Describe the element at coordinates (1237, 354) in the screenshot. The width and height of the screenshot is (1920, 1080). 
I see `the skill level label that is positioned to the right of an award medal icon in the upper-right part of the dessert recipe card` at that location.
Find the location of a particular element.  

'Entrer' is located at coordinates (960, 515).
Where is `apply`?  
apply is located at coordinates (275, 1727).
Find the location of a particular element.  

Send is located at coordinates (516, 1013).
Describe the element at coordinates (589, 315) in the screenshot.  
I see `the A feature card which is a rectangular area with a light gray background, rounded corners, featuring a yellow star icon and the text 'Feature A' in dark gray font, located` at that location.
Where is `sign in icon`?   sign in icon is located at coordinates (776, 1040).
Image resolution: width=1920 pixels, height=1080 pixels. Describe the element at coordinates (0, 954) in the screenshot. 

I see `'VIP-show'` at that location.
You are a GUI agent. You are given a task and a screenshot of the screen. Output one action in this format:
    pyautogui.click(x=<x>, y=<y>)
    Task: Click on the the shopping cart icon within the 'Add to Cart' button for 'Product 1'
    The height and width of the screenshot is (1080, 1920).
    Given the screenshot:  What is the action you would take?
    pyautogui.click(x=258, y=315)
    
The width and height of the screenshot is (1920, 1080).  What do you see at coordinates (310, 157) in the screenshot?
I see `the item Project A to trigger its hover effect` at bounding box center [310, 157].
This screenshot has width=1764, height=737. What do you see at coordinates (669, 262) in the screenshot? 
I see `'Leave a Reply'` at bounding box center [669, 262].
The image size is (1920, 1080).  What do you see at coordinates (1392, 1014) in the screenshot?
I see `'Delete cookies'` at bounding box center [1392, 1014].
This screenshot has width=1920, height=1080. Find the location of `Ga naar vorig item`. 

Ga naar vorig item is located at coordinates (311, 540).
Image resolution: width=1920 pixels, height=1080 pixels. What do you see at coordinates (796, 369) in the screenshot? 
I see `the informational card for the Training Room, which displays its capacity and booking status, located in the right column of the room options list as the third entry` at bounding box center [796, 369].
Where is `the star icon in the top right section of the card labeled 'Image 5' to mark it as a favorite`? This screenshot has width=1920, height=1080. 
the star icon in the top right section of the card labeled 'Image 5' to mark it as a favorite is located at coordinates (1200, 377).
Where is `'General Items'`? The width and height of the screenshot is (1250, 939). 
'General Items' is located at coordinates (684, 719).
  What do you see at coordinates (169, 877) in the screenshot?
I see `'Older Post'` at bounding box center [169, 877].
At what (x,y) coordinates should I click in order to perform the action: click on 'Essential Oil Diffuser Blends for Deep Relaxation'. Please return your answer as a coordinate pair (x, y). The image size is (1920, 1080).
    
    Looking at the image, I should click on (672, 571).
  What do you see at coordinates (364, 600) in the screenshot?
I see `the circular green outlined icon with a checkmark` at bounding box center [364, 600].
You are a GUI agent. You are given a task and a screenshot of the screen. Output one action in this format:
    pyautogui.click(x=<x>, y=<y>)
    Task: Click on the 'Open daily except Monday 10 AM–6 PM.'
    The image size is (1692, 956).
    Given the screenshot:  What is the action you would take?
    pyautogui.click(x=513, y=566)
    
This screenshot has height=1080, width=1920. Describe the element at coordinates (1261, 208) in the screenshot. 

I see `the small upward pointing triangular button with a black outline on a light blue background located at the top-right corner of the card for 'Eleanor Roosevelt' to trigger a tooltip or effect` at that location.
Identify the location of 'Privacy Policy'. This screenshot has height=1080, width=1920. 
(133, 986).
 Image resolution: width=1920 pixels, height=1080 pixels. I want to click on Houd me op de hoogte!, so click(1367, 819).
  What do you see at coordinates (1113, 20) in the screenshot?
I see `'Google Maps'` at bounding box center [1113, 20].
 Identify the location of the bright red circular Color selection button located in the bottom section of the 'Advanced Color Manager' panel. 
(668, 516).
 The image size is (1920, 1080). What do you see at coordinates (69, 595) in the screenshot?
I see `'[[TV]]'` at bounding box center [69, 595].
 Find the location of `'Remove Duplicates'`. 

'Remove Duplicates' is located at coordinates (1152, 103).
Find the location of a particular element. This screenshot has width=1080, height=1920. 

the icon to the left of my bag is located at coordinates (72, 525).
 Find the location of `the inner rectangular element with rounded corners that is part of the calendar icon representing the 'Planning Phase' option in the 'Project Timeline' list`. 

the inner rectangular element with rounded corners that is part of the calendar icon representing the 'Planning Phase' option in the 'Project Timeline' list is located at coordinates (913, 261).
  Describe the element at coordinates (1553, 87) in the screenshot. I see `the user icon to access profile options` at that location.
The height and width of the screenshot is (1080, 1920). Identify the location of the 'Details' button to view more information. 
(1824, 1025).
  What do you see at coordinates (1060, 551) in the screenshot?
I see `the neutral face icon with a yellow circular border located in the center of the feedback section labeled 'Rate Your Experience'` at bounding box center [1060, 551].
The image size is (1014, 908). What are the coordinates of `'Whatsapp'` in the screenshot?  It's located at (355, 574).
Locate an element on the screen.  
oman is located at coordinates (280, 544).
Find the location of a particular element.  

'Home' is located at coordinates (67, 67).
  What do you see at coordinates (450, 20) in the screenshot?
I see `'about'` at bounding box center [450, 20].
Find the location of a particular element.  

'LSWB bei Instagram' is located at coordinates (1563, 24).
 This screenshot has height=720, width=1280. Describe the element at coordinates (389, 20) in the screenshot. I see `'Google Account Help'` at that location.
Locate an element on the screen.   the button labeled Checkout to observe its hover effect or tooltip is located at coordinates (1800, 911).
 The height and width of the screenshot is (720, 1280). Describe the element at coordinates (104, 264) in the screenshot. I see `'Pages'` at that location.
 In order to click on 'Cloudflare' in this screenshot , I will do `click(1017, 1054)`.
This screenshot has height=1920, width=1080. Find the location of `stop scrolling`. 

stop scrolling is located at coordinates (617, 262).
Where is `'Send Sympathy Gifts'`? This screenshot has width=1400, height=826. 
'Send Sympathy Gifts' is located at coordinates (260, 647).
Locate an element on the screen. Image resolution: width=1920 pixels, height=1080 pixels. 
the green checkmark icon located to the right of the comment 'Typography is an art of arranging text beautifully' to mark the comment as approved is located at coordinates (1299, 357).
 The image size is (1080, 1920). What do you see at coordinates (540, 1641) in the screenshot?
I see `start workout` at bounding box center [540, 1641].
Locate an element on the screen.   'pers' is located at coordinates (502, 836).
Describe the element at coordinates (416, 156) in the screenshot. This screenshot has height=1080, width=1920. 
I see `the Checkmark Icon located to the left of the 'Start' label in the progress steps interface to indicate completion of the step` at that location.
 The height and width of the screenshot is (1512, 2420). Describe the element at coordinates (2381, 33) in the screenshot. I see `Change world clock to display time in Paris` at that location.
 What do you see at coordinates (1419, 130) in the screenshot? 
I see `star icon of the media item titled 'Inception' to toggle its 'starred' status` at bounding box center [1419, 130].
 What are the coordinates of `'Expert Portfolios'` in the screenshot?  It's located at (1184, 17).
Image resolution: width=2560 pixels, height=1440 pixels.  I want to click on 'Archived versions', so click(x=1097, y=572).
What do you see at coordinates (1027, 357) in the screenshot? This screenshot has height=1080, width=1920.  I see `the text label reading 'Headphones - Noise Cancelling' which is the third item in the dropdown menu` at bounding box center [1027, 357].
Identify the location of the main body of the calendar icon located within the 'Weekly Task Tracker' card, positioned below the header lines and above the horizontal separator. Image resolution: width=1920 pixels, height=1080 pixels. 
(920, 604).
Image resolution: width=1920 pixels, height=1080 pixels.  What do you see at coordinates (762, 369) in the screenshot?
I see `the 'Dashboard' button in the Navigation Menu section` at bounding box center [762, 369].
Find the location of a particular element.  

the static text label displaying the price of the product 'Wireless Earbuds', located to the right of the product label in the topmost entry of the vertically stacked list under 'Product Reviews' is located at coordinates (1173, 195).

## STATED TASK
Count the lines of the data above that contain the word "representing". Reply with the number alone.

## EXERCISE RESPONSE
2